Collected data
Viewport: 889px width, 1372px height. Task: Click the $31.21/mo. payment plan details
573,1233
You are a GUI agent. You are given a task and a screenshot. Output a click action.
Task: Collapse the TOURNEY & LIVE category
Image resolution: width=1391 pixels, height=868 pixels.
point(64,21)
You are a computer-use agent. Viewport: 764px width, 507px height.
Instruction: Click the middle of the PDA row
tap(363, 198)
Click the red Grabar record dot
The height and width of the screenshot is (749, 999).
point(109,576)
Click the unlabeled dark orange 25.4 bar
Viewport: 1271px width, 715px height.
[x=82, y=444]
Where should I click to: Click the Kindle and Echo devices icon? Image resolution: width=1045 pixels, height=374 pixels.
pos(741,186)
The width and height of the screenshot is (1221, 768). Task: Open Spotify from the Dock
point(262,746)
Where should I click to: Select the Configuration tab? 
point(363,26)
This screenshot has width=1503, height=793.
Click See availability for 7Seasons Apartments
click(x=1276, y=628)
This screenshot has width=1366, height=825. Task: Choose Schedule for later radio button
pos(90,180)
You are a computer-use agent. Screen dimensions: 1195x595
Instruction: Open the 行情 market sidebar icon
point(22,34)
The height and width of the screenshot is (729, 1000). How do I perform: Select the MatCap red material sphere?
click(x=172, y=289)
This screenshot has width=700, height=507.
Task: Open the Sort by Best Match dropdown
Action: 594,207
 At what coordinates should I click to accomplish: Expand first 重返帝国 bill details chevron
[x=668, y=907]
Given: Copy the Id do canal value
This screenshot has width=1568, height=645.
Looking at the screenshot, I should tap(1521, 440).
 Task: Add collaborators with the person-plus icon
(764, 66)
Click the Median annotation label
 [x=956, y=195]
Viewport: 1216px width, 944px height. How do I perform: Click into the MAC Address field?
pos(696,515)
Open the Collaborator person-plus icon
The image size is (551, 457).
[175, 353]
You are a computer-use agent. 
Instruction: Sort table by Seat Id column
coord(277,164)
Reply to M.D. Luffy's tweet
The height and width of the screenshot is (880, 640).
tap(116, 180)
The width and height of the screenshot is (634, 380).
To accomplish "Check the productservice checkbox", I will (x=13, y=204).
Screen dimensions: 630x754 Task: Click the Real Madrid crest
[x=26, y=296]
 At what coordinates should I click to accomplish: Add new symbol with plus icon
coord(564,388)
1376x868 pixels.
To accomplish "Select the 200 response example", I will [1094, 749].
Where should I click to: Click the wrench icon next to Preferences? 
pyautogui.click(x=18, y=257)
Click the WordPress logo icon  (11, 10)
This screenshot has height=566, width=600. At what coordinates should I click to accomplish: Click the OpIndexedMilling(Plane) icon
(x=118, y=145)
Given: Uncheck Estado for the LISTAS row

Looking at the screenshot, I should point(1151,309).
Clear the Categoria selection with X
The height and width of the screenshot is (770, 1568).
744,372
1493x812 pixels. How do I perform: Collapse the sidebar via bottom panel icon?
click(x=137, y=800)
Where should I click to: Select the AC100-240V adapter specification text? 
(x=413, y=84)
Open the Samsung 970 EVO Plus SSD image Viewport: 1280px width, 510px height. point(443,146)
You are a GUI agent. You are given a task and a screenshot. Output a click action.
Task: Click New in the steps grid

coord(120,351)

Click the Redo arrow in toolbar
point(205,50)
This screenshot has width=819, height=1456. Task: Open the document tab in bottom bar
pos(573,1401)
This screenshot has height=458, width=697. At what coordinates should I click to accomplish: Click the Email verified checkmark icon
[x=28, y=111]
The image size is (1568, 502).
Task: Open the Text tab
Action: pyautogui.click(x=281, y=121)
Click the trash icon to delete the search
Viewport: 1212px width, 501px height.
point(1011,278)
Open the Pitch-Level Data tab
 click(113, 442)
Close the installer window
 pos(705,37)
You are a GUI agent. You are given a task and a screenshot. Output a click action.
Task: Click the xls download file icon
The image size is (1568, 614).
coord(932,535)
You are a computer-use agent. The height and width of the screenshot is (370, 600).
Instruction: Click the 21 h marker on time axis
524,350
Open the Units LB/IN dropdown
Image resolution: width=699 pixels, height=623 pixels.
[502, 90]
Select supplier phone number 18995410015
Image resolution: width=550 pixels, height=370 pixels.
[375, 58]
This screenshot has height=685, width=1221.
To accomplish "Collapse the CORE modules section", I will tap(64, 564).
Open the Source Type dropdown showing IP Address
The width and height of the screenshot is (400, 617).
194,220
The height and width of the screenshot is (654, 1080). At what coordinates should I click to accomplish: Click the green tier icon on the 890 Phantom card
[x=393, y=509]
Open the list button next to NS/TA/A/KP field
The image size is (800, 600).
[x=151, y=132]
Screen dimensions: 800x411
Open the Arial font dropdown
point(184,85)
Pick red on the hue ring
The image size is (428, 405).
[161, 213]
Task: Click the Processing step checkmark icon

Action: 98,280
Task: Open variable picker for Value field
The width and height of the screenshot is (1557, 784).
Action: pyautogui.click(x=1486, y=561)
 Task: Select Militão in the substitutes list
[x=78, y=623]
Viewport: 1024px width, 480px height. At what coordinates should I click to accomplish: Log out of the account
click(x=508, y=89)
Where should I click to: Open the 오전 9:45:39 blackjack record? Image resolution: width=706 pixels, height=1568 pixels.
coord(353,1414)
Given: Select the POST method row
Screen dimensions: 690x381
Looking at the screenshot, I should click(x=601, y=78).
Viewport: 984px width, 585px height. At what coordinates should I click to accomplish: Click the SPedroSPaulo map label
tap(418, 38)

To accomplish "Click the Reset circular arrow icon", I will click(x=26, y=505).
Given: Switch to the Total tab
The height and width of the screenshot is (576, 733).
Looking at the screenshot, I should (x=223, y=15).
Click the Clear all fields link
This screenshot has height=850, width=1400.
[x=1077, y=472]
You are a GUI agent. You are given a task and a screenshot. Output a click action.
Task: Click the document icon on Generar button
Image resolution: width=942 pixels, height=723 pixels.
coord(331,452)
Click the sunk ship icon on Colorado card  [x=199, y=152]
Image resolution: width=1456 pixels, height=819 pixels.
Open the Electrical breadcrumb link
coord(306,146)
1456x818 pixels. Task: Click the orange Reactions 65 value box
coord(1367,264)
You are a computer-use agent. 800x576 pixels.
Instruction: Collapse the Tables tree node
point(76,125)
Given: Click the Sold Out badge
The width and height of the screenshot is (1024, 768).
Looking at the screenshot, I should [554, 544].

▶ [Work instructions]
Please retype the entries above in full, exactly as they stand.

▶ [Answer for this exercise]
Viewport: 889px width, 1372px height. Task: Click the $31.21/mo. payment plan details
573,1233
You are a GUI agent. You are given a task and a screenshot. Output a click action.
Task: Collapse the TOURNEY & LIVE category
Image resolution: width=1391 pixels, height=868 pixels.
point(64,21)
You are a computer-use agent. Viewport: 764px width, 507px height.
Instruction: Click the middle of the PDA row
tap(363, 198)
Click the red Grabar record dot
The height and width of the screenshot is (749, 999).
point(109,576)
Click the unlabeled dark orange 25.4 bar
Viewport: 1271px width, 715px height.
[x=82, y=444]
Where should I click to: Click the Kindle and Echo devices icon? Image resolution: width=1045 pixels, height=374 pixels.
pos(741,186)
The width and height of the screenshot is (1221, 768). Task: Open Spotify from the Dock
point(262,746)
Where should I click to: Select the Configuration tab? 
point(363,26)
This screenshot has width=1503, height=793.
Click See availability for 7Seasons Apartments
click(x=1276, y=628)
This screenshot has width=1366, height=825. Task: Choose Schedule for later radio button
pos(90,180)
You are a computer-use agent. Screen dimensions: 1195x595
Instruction: Open the 行情 market sidebar icon
point(22,34)
The height and width of the screenshot is (729, 1000). How do I perform: Select the MatCap red material sphere?
click(x=172, y=289)
This screenshot has width=700, height=507.
Task: Open the Sort by Best Match dropdown
Action: 594,207
 At what coordinates should I click to accomplish: Expand first 重返帝国 bill details chevron
[x=668, y=907]
Given: Copy the Id do canal value
This screenshot has width=1568, height=645.
Looking at the screenshot, I should tap(1521, 440).
 Task: Add collaborators with the person-plus icon
(764, 66)
Click the Median annotation label
 [x=956, y=195]
Viewport: 1216px width, 944px height. How do I perform: Click into the MAC Address field?
pos(696,515)
Open the Collaborator person-plus icon
The image size is (551, 457).
[175, 353]
You are a computer-use agent. 
Instruction: Sort table by Seat Id column
coord(277,164)
Reply to M.D. Luffy's tweet
The height and width of the screenshot is (880, 640).
tap(116, 180)
The width and height of the screenshot is (634, 380).
To accomplish "Check the productservice checkbox", I will (x=13, y=204).
Screen dimensions: 630x754 Task: Click the Real Madrid crest
[x=26, y=296]
 At what coordinates should I click to accomplish: Add new symbol with plus icon
coord(564,388)
1376x868 pixels.
To accomplish "Select the 200 response example", I will [1094, 749].
Where should I click to: Click the wrench icon next to Preferences? 
pyautogui.click(x=18, y=257)
Click the WordPress logo icon  (11, 10)
This screenshot has height=566, width=600. At what coordinates should I click to accomplish: Click the OpIndexedMilling(Plane) icon
(x=118, y=145)
Given: Uncheck Estado for the LISTAS row

Looking at the screenshot, I should point(1151,309).
Clear the Categoria selection with X
The height and width of the screenshot is (770, 1568).
744,372
1493x812 pixels. How do I perform: Collapse the sidebar via bottom panel icon?
click(x=137, y=800)
Where should I click to: Select the AC100-240V adapter specification text? 
(x=413, y=84)
Open the Samsung 970 EVO Plus SSD image Viewport: 1280px width, 510px height. point(443,146)
You are a GUI agent. You are given a task and a screenshot. Output a click action.
Task: Click New in the steps grid

coord(120,351)

Click the Redo arrow in toolbar
point(205,50)
This screenshot has width=819, height=1456. Task: Open the document tab in bottom bar
pos(573,1401)
This screenshot has height=458, width=697. At what coordinates should I click to accomplish: Click the Email verified checkmark icon
[x=28, y=111]
The image size is (1568, 502).
Task: Open the Text tab
Action: pyautogui.click(x=281, y=121)
Click the trash icon to delete the search
Viewport: 1212px width, 501px height.
point(1011,278)
Open the Pitch-Level Data tab
 click(113, 442)
Close the installer window
 pos(705,37)
You are a GUI agent. You are given a task and a screenshot. Output a click action.
Task: Click the xls download file icon
The image size is (1568, 614).
coord(932,535)
You are a computer-use agent. The height and width of the screenshot is (370, 600).
Instruction: Click the 21 h marker on time axis
524,350
Open the Units LB/IN dropdown
Image resolution: width=699 pixels, height=623 pixels.
[502, 90]
Select supplier phone number 18995410015
Image resolution: width=550 pixels, height=370 pixels.
[375, 58]
This screenshot has height=685, width=1221.
To accomplish "Collapse the CORE modules section", I will tap(64, 564).
Open the Source Type dropdown showing IP Address
The width and height of the screenshot is (400, 617).
194,220
The height and width of the screenshot is (654, 1080). At what coordinates should I click to accomplish: Click the green tier icon on the 890 Phantom card
[x=393, y=509]
Open the list button next to NS/TA/A/KP field
The image size is (800, 600).
[x=151, y=132]
Screen dimensions: 800x411
Open the Arial font dropdown
point(184,85)
Pick red on the hue ring
The image size is (428, 405).
[161, 213]
Task: Click the Processing step checkmark icon

Action: 98,280
Task: Open variable picker for Value field
The width and height of the screenshot is (1557, 784).
Action: pyautogui.click(x=1486, y=561)
 Task: Select Militão in the substitutes list
[x=78, y=623]
Viewport: 1024px width, 480px height. At what coordinates should I click to accomplish: Log out of the account
click(x=508, y=89)
Where should I click to: Open the 오전 9:45:39 blackjack record? Image resolution: width=706 pixels, height=1568 pixels.
coord(353,1414)
Given: Select the POST method row
Screen dimensions: 690x381
Looking at the screenshot, I should click(x=601, y=78).
Viewport: 984px width, 585px height. At what coordinates should I click to accomplish: Click the SPedroSPaulo map label
tap(418, 38)

To accomplish "Click the Reset circular arrow icon", I will click(x=26, y=505).
Given: Switch to the Total tab
The height and width of the screenshot is (576, 733).
Looking at the screenshot, I should (x=223, y=15).
Click the Clear all fields link
This screenshot has height=850, width=1400.
[x=1077, y=472]
You are a GUI agent. You are given a task and a screenshot. Output a click action.
Task: Click the document icon on Generar button
Image resolution: width=942 pixels, height=723 pixels.
coord(331,452)
Click the sunk ship icon on Colorado card  [x=199, y=152]
Image resolution: width=1456 pixels, height=819 pixels.
Open the Electrical breadcrumb link
coord(306,146)
1456x818 pixels. Task: Click the orange Reactions 65 value box
coord(1367,264)
You are a computer-use agent. 800x576 pixels.
Instruction: Collapse the Tables tree node
point(76,125)
Given: Click the Sold Out badge
The width and height of the screenshot is (1024, 768).
Looking at the screenshot, I should [554, 544].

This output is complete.